**Reeks opdrachten**
- a) Beantwoord de volgende vragen over de tekst over Matti en zijn vader:
(i) Wat maken poolvissen volgens de tekst aan, zodat ze niet bevriezen?
(ii) Wie heeft, behalve iedereen, volgens de tekst ook de hoop opgegeven dat Matti's vader uit zijn put zal klauteren?
(iii) Waar is Drika volgens haar eerste verhaal verstrikt geraakt?
- b) Vervolg de tekst over Matti en zijn vader vanaf de laatste zin.

**Geselecteerde tekst**
# # # #
Poolvissen smelten niet als het ijs smelt, en ze bevriezen ook niet omdat ze
‘een soort antivries’ aanmaken. Als het ijs smelt, zwemmen ze gewoon weer
verder. Door die gedachte voelt Matti ‘zich op een vreemde manier opgelucht’.
‘Als ze genoeg antivries hebben, tenminste,’ denkt hij erbij. De niet
uitgesproken achterliggende gedachte is duidelijk: als zijn vader ‘genoeg
antivries’ heeft, komt het allemaal wel goed.
Matti voelt een grote
verantwoordelijkheid voor zijn vader. Iedereen lijkt de hoop te hebben
opgegeven dat hij uit zijn put zal klauteren, ook Matti’s moeder. Vader ‘werd
van niets meer blij. Verjaardagen of kerstfeest, een goed rapport op school of
een zelfgeschreven verhaal raakten hem nauwelijks nog. Alsof er een laagje olie
op hem zat waar alle woorden als druppels op bleven liggen, om meteen weer van
hem af te glijden.’ Matti is vastberaden hem te helpen: ‘Hij hoopte dat zijn
vader weer een beetje blij zou worden, als hij hoorde dat hij Sirius uit
Jarno’s klauwen had gered. […] Misschien zou papa wel weer kunnen glimlachen,
dacht Matti. Al duurde die glimlach maar één tel, dan was de overtocht de
moeite waard geweest.’
In dat verlangen laat Aerts ook de verhalen van Matti en
Drika mooi samenkomen. Wanneer Drika voor het eerst over haar gezichtsprobleem
praat, vertelt ze hem dat ze op de Bramenheuvel in de bramenstruiken verstrikt
is geraakt, en dat de stekels haar ogen hebben stukgeprikt. Later ontkent ze
dat, de werkelijkheid is prozaïscher: haar gezichtsvermogen gaat gewoon
achteruit. Matti vindt het jammer ‘dat het geen sprookje was’: ‘Niets gebeurde
zomaar in sprookjes? Alles had er een échte reden. In sprookjes werden mensen
niet vanzelf ziek of verdrietig. Wat zou hij graag weten waarom zijn vader zo
somber was geworden. Hij wilde dat vader hem de plek kon aanwijzen waar het
allemaal fout was gegaan. Waar hij vast was komen te zitten in de stekels. En
welke takken Matti los moest knippen om hem te bevrijden.’
Heel Matti’s denken is
doordrongen van het verlangen om zijn vader beter te maken. Door zijn tocht en
door zijn omgang met Drika leert hij dat de werkelijkheid complexer in elkaar
zit. Het probleem van zijn vader kan niet zomaar worden opgelost en een open
einde is dan ook het enig mogelijke voor dit verhaal — al laat Aerts wel een
sprankeltje hoop toe, waarin enkele metaforen uit het boek mooi samenkomen.
# # # #
**Records**
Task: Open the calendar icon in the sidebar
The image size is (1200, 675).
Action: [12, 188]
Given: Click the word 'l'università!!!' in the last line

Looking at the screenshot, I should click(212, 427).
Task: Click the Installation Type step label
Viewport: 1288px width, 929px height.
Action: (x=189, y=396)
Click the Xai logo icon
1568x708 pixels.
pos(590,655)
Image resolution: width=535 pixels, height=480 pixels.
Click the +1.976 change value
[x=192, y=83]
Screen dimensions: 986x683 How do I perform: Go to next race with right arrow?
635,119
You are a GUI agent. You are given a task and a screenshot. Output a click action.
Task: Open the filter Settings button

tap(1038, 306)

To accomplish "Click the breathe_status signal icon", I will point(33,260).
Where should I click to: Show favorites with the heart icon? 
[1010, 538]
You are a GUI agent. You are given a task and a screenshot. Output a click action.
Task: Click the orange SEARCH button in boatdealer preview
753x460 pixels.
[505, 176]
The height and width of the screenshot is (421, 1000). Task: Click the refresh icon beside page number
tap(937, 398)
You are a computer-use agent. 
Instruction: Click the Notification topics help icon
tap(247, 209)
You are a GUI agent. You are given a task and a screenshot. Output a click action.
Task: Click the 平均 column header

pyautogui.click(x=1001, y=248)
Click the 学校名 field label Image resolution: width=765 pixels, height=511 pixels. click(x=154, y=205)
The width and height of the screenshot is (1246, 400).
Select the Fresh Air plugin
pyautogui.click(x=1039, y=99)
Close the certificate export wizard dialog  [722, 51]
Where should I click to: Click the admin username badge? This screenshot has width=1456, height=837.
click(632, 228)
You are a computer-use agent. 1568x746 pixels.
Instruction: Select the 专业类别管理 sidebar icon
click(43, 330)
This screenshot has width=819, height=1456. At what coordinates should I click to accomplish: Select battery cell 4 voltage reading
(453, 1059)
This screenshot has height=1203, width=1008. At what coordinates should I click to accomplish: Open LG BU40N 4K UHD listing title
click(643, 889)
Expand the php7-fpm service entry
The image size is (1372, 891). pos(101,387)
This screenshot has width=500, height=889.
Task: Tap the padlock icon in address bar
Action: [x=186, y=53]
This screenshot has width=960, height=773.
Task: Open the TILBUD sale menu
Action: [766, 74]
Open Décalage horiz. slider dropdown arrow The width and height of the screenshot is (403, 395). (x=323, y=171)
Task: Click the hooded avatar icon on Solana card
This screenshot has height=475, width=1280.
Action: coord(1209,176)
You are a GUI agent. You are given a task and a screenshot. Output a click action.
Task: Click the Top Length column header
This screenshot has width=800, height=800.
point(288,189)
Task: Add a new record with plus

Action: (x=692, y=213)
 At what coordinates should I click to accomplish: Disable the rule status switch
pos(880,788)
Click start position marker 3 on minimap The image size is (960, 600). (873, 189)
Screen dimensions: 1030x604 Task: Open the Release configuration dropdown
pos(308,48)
# # # #
**Antwoorden**
- a)
(i) Een soort antivries.
(ii) Matti's moeder.
(iii) Op de Bramenheuvel, in de bramenstruiken.

- b)
Helemaal af is
Vissen smelten niet misschien niet,
daarvoor had Aerts wellicht wat meer aandacht moeten besteden aan de feitelijke
elementen van het spannende verhaal. Het is wel een prachtig gelaagd verhaal,
waaruit eens te meer zijn grote vertelkracht en zijn grote stilistische talent
blijkt. De kinderliteratuur is eindelijk weer een auteur rijker die het niet
schuwt om met veel verbeelding en taalgevoel een verhaal neer te zetten dat
bijna tijdloos aanvoelt.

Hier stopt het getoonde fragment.